===== Страница =====

Русская Армия генерала Врангеля. Бои на Кубани и в Северной Таврии. Том 14 - Сергей Владимирович Волков
Шрифт:
Интервал:
Закладка:
За те полчаса, что я отсутствовал, обстановка совершенно изменилась. Со стороны, с которой мы вошли в Геническ, была слышна приближающаяся и все усиливающаяся пулеметная и ружейная стрельба. Красные, которые шли за нами, догнали нас и наступали на город.
Командир полка, увидев меня, приказал мне отправляться на пристань, где уже шла переправа войск на Арбатскую стрелку. Генический пролив, соединяющий Азовское море с Сивашем и отделяющий Геническ от Арбатской стрелки, в этом месте довольно узкий; тем не менее переправа шла не очень быстро, так как в нашем распоряжении было только несколько небольших лодок. Даже весел не было, и приходилось грести досками, отодранными от настила пристани.
Наш Стрелковый полк, занимающий позиции на Арбатской стрелке и на обязанности которого лежала оборона ее от большевиков, почему-то не оказал нам поддержки во время нашего наступления на Геническ и не помог нам и во время переправы. Вдобавок ко всему, начался обстрел пристани из близлежащих домов, расположенных на горе над проливом. При занятии нами города красные, припертые к морю, как видно, попрятались по домам и теперь, увидев, что мы отступаем, открыли огонь из окон, в упор расстреливая на выбор бегущих белых.
Такой развязки никто не ожидал. Началась паника, лодки брали с боя. Мои попытки попасть на одну из них не увенчались успехом. Забравшись под пристань, я скинул ботинки и штаны и, бросившись в воду, поплыл. Вокруг пули, цокая, падали в воду. Вода, наверное, была холодная, ведь было только начало апреля по старому стилю, но я никакого холода не замечал.
На середине пролива я ухватился за корму мимо проходящей лодки. Это было очень вовремя, я уже начал терять силы. Кто-то, не забывший старые законы военного товарищества, подал мне руку и втащил меня в лодку. В лодке уже были раненые и на дне лежал убитый. К тому же лодка текла и постепенно наполнялась окрашенной в красный цвет водой.
Не помню, как мы пристали к берегу. Подхваченный инстинктом «самоспасения», который охватил всех, я понесся, не чувствуя под собой ног, по открытой песчаной косе. Ни хаты, ни деревца, ни куста – ничего, что могло быть защитой или укрытием.
Начали рваться снаряды. Это наш «Гайдамак», не разобравшись, в чем дело, и решив, что это большевики переправились через пролив, по своей собственной инициативе, думая нам помочь, взял под обстрел Арбатскую стрелку. На наше счастье, ошибка скоро выяснилась и обстрел прекратился.

=====

== Условия заданий ==
A: Чем гребли в лодках при переправе в рассказе о бое под Геническом?
B: Продолжите рассказ о бое под Геническом, начав сразу после его последней фразы.

===== Данные =====

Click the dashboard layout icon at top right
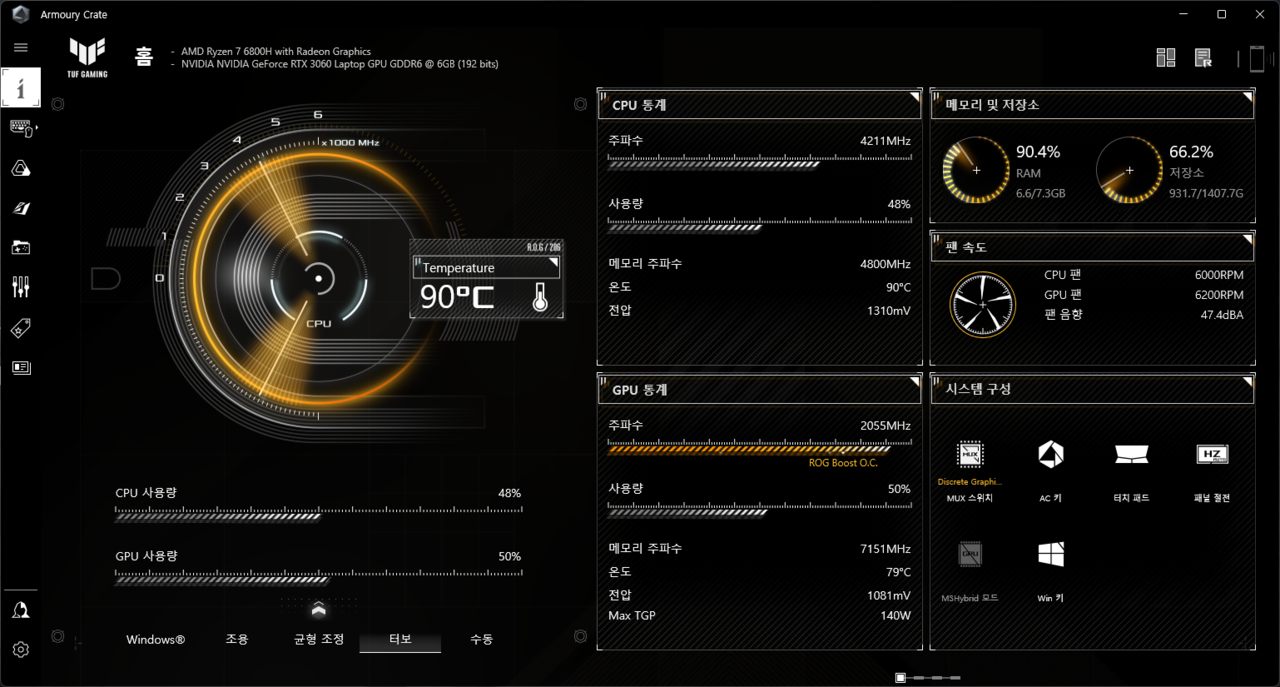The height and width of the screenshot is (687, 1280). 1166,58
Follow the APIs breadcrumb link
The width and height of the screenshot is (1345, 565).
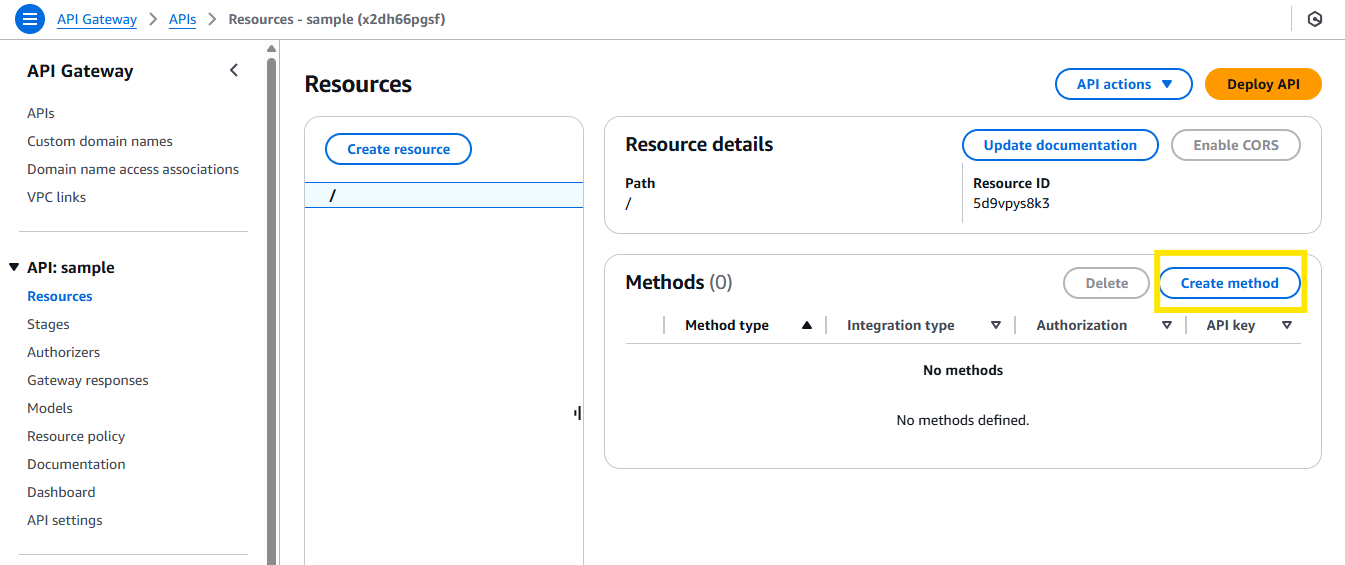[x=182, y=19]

=====
===== Данные =====

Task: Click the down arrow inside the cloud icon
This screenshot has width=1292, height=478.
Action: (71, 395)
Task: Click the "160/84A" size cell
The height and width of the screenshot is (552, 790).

=====

== Ответы по заданиям ==
A: Досками, отодранными от настила пристани, потому что весел не было.

B:
Пробежав версты две, мы остановились. Пули уже не достигали нас. Начали собираться те, кому удалось выскочить из этой переделки. Вид у всех нас был совсем не воинственный – были мы совершенно мокрые, большинство полуголые. Немного осталось от нашего полка. Много алексеевцев осталось лежать на деревянных настилах Генической пристани или нашли свою могилу на дне Генического пролива.
Между собравшимися уцелевшими алексеевцами не было командира полка. Говорили, что он остался с ротой, прикрывающей отступление, а что произошло с ним дальше, никто не знал – начали уже беспокоиться за его судьбу.
Вдруг видим, едет какая-то повозка, а в ней, к нашей великой радости, наш командир в каком-то старом тулупе на голое тело. Он одним из последних переплыл пролив. Увидев жалкие остатки полка, он закрыл лицо руками и разрыдался. Те, у кого сохранилась одежда, поделились с ним и как-то его одели. Потом пришла та же баржа, что и привезла нас, и тянул ее тот же катер «Силач». Погрузили наши остатки и повезли обратно в Керчь.
Так, внешне бесславно, окончился наш десант. Но если принять во внимание нашу малочисленность и призадуматься, чего мы, несмотря на эту малочисленность, достигли, то стыдиться нам нечего. Горсточка алексеевцев храбро прошла по тылам красных, оттянула на себя силы большевиков и этим самым облегчила главным силам оборону Перекопа и заняла с боем Геническ. Но здесь их, повторяю, почему-то никто не поддержал, а своих сил у них было недостаточно, чтобы удержать за собой город.
Забегая вперед, хочется рассказать следующий эпизод, характеризующий преданность своему полку некоторых из наших алексеевцев. Осенью того же года наш полк, после следующего нашего десанта на Кубань, был переброшен в Северную Таврию. Там в одной из деревень к нам пришел красноармеец, перешедший на нашу сторону. Он оказался нашим офицером, раненным на пристани Геническа и оставшимся лежать на ней. Был взят в плен. Успел вовремя срезать офицерские погоны и выдал себя за солдата. Другие солдаты, тоже взятые в плен, его не выдали. Пролежав два месяца в советском госпитале, он был отправлен на Польский фронт под Варшаву. Там его рана опять открылась. Попал снова в лазарет, в котором не захотели долго возиться с его старой раной и предложили дать отпуск домой. Зная, что Белая армия вышла из Крыма и продвигается по Таврии, этот офицер выбрал город, лежащий недалеко от фронта, и заявил, что он родом из этого города. Получил пропуск, добрался до этих мест, как-то перешел фронт и после долгих мытарств очутился в родном полку.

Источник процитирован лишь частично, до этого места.